* [Enunciado]:
Reescreva o trecho da página começando em "Frei Marcos Sassatelli*" e terminando em "defender seus direitos.", trocando "cruzes" por "velas".

* [Página]:

Frei Marcos Sassatelli*
No dia 19 do mês de outubro deste ano, cinco mil cruzes foram colocadas no gramado da Esplanada como protesto em defesa dos índios Guarani Kayowá. Na “Carta da Comunidade Guarani Kaiowá de Pyelito Kue/Mbarakay-Iguatemi-MS para o Governo e Justiça do Brasil”, os índios (um grupo de 170: 50 homens, 50 mulheres e 70 crianças) declaram, com firmeza e sem medo, que irão resistir até o fim à ordem de desocupação (processo nº 0000032-87.2012.4.03.6006, do dia 29 de setembro/12, da Justiça Federal), para defender seus direitos.
Afirmam que – pelas informações recebidas – sua Comunidade “logo será atacada, violentada e expulsa da margem do rio pela própria Justiça Federal, de Navirai-MS” e, corajosamente, denunciam: “fica evidente para nós que a própria ação da Justiça Federal gera e aumenta as violências contra as nossas vidas, ignorando os nossos direitos de sobreviver à margem do rio Hovy e próximo de nosso território tradicional Pyelito Kue/Mbarakay”.
Dizem ainda: “Entendemos claramente que esta decisão da Justiça Federal de Navirai-MS é parte da ação de genocídio e extermínio histórico ao povo indígena, nativo e autóctone do Mato Grosso do Sul, isto é, a própria ação da Justiça Federal está violentando e exterminado e as nossas vidas”.

* [Dados fornecidos]:
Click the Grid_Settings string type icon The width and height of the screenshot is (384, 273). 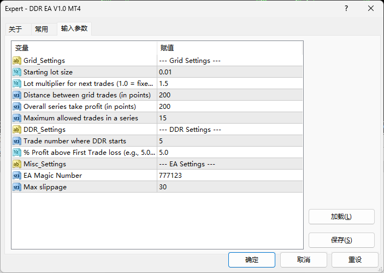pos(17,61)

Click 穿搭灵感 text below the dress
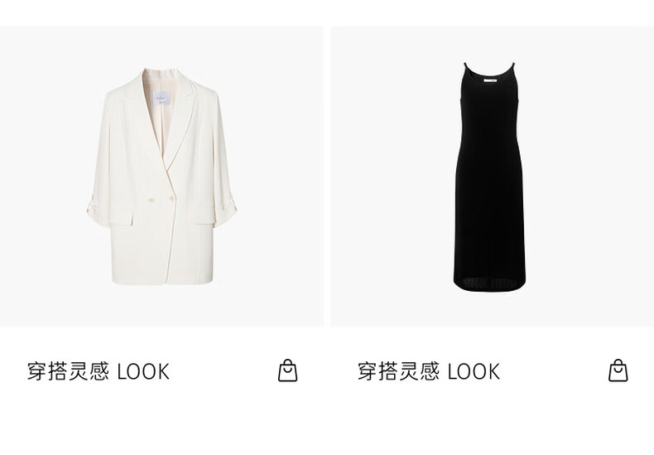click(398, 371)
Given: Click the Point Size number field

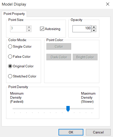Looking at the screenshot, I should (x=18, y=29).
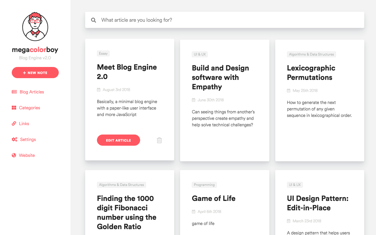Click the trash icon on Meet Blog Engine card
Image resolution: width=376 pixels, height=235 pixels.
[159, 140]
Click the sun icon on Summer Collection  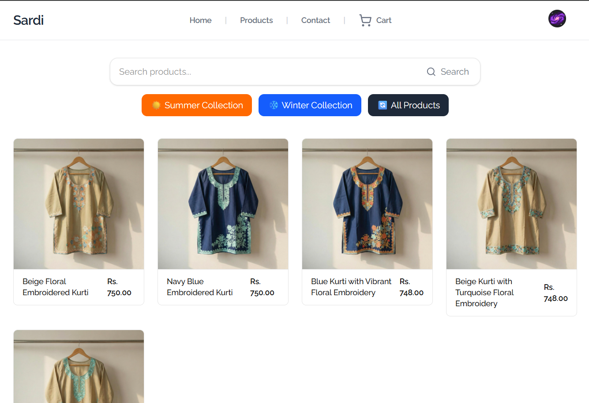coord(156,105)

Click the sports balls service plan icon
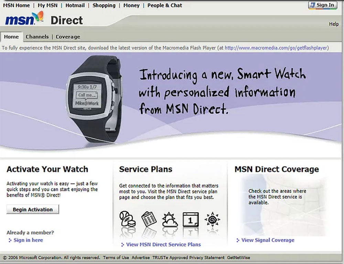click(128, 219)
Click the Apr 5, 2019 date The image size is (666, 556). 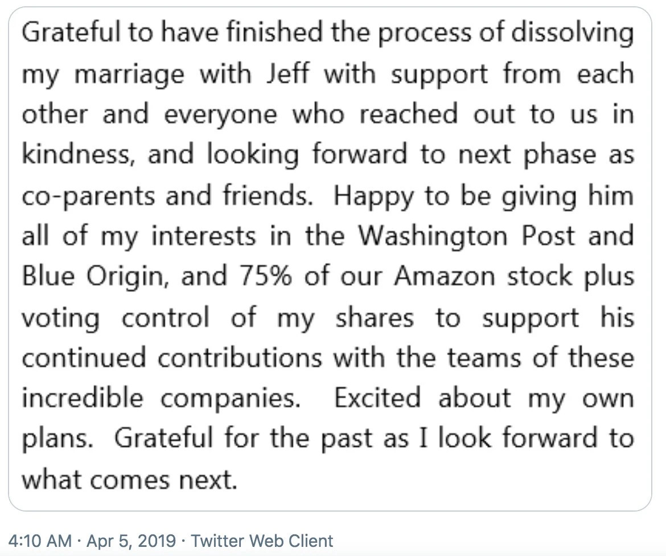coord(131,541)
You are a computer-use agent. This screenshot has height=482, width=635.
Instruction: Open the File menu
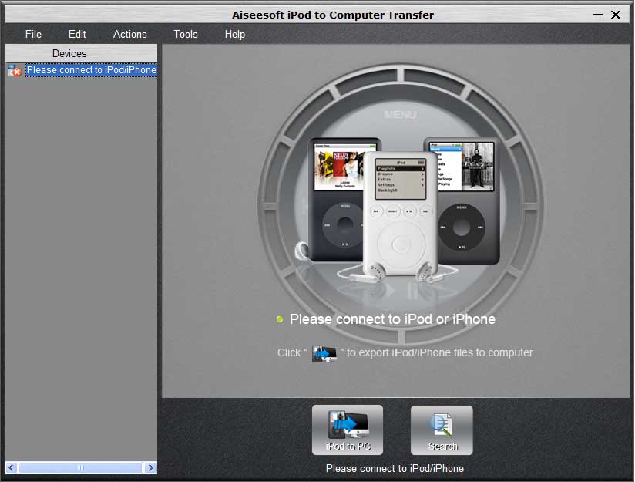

* [Resolução]:
Frei Marcos Sassatelli*
No dia 19 do mês de outubro deste ano, cinco mil velas foram colocadas no gramado da Esplanada como protesto em defesa dos índios Guarani Kayowá. Na “Carta da Comunidade Guarani Kaiowá de Pyelito Kue/Mbarakay-Iguatemi-MS para o Governo e Justiça do Brasil”, os índios (um grupo de 170: 50 homens, 50 mulheres e 70 crianças) declaram, com firmeza e sem medo, que irão resistir até o fim à ordem de desocupação (processo nº 0000032-87.2012.4.03.6006, do dia 29 de setembro/12, da Justiça Federal), para defender seus direitos.